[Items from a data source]

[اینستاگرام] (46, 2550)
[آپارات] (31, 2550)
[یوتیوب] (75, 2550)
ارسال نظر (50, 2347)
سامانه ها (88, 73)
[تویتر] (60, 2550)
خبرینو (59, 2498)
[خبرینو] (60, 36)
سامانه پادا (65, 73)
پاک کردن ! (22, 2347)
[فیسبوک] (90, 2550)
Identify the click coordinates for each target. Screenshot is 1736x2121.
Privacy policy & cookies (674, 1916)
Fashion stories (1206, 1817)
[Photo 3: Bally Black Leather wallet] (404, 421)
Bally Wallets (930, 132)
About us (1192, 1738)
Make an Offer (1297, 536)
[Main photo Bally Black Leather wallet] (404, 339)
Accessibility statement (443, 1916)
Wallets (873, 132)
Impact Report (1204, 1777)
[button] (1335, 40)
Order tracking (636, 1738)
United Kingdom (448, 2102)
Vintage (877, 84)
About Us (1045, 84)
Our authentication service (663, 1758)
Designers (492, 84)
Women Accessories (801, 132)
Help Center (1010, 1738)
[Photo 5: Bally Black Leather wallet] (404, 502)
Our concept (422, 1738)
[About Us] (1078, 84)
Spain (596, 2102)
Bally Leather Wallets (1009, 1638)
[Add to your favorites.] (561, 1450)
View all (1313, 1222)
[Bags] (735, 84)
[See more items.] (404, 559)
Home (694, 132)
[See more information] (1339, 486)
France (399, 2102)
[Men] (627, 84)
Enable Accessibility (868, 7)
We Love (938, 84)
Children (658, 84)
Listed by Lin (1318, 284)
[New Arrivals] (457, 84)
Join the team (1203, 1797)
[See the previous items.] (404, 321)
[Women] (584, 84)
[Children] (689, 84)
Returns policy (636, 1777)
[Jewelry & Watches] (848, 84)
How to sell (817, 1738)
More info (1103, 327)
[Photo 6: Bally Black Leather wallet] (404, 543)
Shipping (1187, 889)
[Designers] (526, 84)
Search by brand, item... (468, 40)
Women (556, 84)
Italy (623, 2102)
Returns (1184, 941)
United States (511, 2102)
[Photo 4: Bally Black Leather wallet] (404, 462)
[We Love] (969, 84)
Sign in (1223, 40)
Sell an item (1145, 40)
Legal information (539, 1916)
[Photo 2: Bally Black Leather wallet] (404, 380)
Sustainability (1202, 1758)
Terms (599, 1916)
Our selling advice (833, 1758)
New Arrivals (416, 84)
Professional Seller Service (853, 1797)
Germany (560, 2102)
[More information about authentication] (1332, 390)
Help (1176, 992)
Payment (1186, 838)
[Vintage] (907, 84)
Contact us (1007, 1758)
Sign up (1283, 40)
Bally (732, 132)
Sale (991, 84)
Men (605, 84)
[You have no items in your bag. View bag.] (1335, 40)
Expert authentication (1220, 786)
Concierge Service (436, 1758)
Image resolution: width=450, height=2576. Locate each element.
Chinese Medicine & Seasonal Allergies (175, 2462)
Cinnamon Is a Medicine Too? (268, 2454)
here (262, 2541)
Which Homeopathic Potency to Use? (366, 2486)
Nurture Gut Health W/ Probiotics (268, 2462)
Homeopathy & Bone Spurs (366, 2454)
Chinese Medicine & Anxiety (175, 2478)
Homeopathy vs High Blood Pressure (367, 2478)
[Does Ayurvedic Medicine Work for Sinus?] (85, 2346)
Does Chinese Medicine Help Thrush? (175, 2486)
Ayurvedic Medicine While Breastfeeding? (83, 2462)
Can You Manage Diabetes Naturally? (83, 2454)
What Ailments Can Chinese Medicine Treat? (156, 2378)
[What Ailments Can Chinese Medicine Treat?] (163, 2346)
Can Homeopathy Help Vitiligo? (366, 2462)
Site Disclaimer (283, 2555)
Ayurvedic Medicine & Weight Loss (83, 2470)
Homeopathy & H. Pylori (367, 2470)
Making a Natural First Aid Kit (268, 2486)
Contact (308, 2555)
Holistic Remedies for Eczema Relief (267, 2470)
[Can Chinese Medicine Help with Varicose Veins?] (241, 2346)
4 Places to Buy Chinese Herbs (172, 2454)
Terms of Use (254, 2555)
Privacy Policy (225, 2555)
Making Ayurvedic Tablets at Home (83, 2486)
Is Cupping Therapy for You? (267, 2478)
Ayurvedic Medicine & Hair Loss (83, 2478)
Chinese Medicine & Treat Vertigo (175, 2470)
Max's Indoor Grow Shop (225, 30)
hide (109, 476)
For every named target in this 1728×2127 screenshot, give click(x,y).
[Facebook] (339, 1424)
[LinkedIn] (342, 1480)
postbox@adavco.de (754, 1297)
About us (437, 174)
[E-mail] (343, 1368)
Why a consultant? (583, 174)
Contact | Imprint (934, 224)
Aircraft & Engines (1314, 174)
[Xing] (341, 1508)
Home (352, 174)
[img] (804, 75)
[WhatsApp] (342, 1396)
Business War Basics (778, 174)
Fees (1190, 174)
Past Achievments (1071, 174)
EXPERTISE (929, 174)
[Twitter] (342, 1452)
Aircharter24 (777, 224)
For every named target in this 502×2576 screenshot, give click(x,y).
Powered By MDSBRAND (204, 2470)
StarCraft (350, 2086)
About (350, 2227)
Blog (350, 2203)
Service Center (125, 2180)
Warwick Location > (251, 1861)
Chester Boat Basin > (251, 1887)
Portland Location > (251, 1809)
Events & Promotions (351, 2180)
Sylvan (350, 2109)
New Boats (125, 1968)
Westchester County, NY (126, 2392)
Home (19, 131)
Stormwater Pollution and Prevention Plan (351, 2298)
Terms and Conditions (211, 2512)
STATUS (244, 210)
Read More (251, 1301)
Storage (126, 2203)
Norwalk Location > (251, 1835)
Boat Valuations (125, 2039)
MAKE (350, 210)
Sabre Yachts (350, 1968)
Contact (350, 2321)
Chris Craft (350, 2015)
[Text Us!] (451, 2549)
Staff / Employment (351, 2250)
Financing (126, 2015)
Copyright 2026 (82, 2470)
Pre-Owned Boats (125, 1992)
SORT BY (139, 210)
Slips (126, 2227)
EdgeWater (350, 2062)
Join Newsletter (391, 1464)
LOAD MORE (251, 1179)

→ **Problem to solve**:
Transcribe all of the records exactly.

→ **Response to this exercise**:
[اینستاگرام] (46, 2550)
[آپارات] (31, 2550)
[یوتیوب] (75, 2550)
ارسال نظر (50, 2347)
سامانه ها (88, 73)
[تویتر] (60, 2550)
خبرینو (59, 2498)
[خبرینو] (60, 36)
سامانه پادا (65, 73)
پاک کردن ! (22, 2347)
[فیسبوک] (90, 2550)
Identify the click coordinates for each target. Screenshot is 1736x2121.
Privacy policy & cookies (674, 1916)
Fashion stories (1206, 1817)
[Photo 3: Bally Black Leather wallet] (404, 421)
Bally Wallets (930, 132)
About us (1192, 1738)
Make an Offer (1297, 536)
[Main photo Bally Black Leather wallet] (404, 339)
Accessibility statement (443, 1916)
Wallets (873, 132)
Impact Report (1204, 1777)
[button] (1335, 40)
Order tracking (636, 1738)
United Kingdom (448, 2102)
Vintage (877, 84)
About Us (1045, 84)
Our authentication service (663, 1758)
Designers (492, 84)
Women Accessories (801, 132)
Help Center (1010, 1738)
[Photo 5: Bally Black Leather wallet] (404, 502)
Our concept (422, 1738)
[About Us] (1078, 84)
Spain (596, 2102)
Bally Leather Wallets (1009, 1638)
[Add to your favorites.] (561, 1450)
View all (1313, 1222)
[Bags] (735, 84)
[See more items.] (404, 559)
Home (694, 132)
[See more information] (1339, 486)
France (399, 2102)
[Men] (627, 84)
Enable Accessibility (868, 7)
We Love (938, 84)
Children (658, 84)
Listed by Lin (1318, 284)
[New Arrivals] (457, 84)
Join the team (1203, 1797)
[See the previous items.] (404, 321)
[Women] (584, 84)
[Children] (689, 84)
Returns policy (636, 1777)
[Jewelry & Watches] (848, 84)
How to sell (817, 1738)
More info (1103, 327)
[Photo 6: Bally Black Leather wallet] (404, 543)
Shipping (1187, 889)
[Designers] (526, 84)
Search by brand, item... (468, 40)
Women (556, 84)
Italy (623, 2102)
Returns (1184, 941)
United States (511, 2102)
[Photo 4: Bally Black Leather wallet] (404, 462)
[We Love] (969, 84)
Sign in (1223, 40)
Sell an item (1145, 40)
Legal information (539, 1916)
[Photo 2: Bally Black Leather wallet] (404, 380)
Sustainability (1202, 1758)
Terms (599, 1916)
Our selling advice (833, 1758)
New Arrivals (416, 84)
Professional Seller Service (853, 1797)
Germany (560, 2102)
[More information about authentication] (1332, 390)
Help (1176, 992)
Payment (1186, 838)
[Vintage] (907, 84)
Contact us (1007, 1758)
Sign up (1283, 40)
Bally (732, 132)
Sale (991, 84)
Men (605, 84)
[You have no items in your bag. View bag.] (1335, 40)
Expert authentication (1220, 786)
Concierge Service (436, 1758)
Image resolution: width=450, height=2576. Locate each element.
Chinese Medicine & Seasonal Allergies (175, 2462)
Cinnamon Is a Medicine Too? (268, 2454)
here (262, 2541)
Which Homeopathic Potency to Use? (366, 2486)
Nurture Gut Health W/ Probiotics (268, 2462)
Homeopathy & Bone Spurs (366, 2454)
Chinese Medicine & Anxiety (175, 2478)
Homeopathy vs High Blood Pressure (367, 2478)
[Does Ayurvedic Medicine Work for Sinus?] (85, 2346)
Does Chinese Medicine Help Thrush? (175, 2486)
Ayurvedic Medicine While Breastfeeding? (83, 2462)
Can You Manage Diabetes Naturally? (83, 2454)
What Ailments Can Chinese Medicine Treat? (156, 2378)
[What Ailments Can Chinese Medicine Treat?] (163, 2346)
Can Homeopathy Help Vitiligo? (366, 2462)
Site Disclaimer (283, 2555)
Ayurvedic Medicine & Weight Loss (83, 2470)
Homeopathy & H. Pylori (367, 2470)
Making a Natural First Aid Kit (268, 2486)
Contact (308, 2555)
Holistic Remedies for Eczema Relief (267, 2470)
[Can Chinese Medicine Help with Varicose Veins?] (241, 2346)
4 Places to Buy Chinese Herbs (172, 2454)
Terms of Use (254, 2555)
Privacy Policy (225, 2555)
Making Ayurvedic Tablets at Home (83, 2486)
Is Cupping Therapy for You? (267, 2478)
Ayurvedic Medicine & Hair Loss (83, 2478)
Chinese Medicine & Treat Vertigo (175, 2470)
Max's Indoor Grow Shop (225, 30)
hide (109, 476)
For every named target in this 1728×2127 screenshot, give click(x,y).
[Facebook] (339, 1424)
[LinkedIn] (342, 1480)
postbox@adavco.de (754, 1297)
About us (437, 174)
[E-mail] (343, 1368)
Why a consultant? (583, 174)
Contact | Imprint (934, 224)
Aircraft & Engines (1314, 174)
[Xing] (341, 1508)
Home (352, 174)
[img] (804, 75)
[WhatsApp] (342, 1396)
Business War Basics (778, 174)
Fees (1190, 174)
Past Achievments (1071, 174)
EXPERTISE (929, 174)
[Twitter] (342, 1452)
Aircharter24 (777, 224)
For every named target in this 502×2576 screenshot, give click(x,y).
Powered By MDSBRAND (204, 2470)
StarCraft (350, 2086)
About (350, 2227)
Blog (350, 2203)
Service Center (125, 2180)
Warwick Location > (251, 1861)
Chester Boat Basin > (251, 1887)
Portland Location > (251, 1809)
Events & Promotions (351, 2180)
Sylvan (350, 2109)
New Boats (125, 1968)
Westchester County, NY (126, 2392)
Home (19, 131)
Stormwater Pollution and Prevention Plan (351, 2298)
Terms and Conditions (211, 2512)
STATUS (244, 210)
Read More (251, 1301)
Storage (126, 2203)
Norwalk Location > (251, 1835)
Boat Valuations (125, 2039)
MAKE (350, 210)
Sabre Yachts (350, 1968)
Contact (350, 2321)
Chris Craft (350, 2015)
[Text Us!] (451, 2549)
Staff / Employment (351, 2250)
Financing (126, 2015)
Copyright 2026 (82, 2470)
Pre-Owned Boats (125, 1992)
SORT BY (139, 210)
Slips (126, 2227)
EdgeWater (350, 2062)
Join Newsletter (391, 1464)
LOAD MORE (251, 1179)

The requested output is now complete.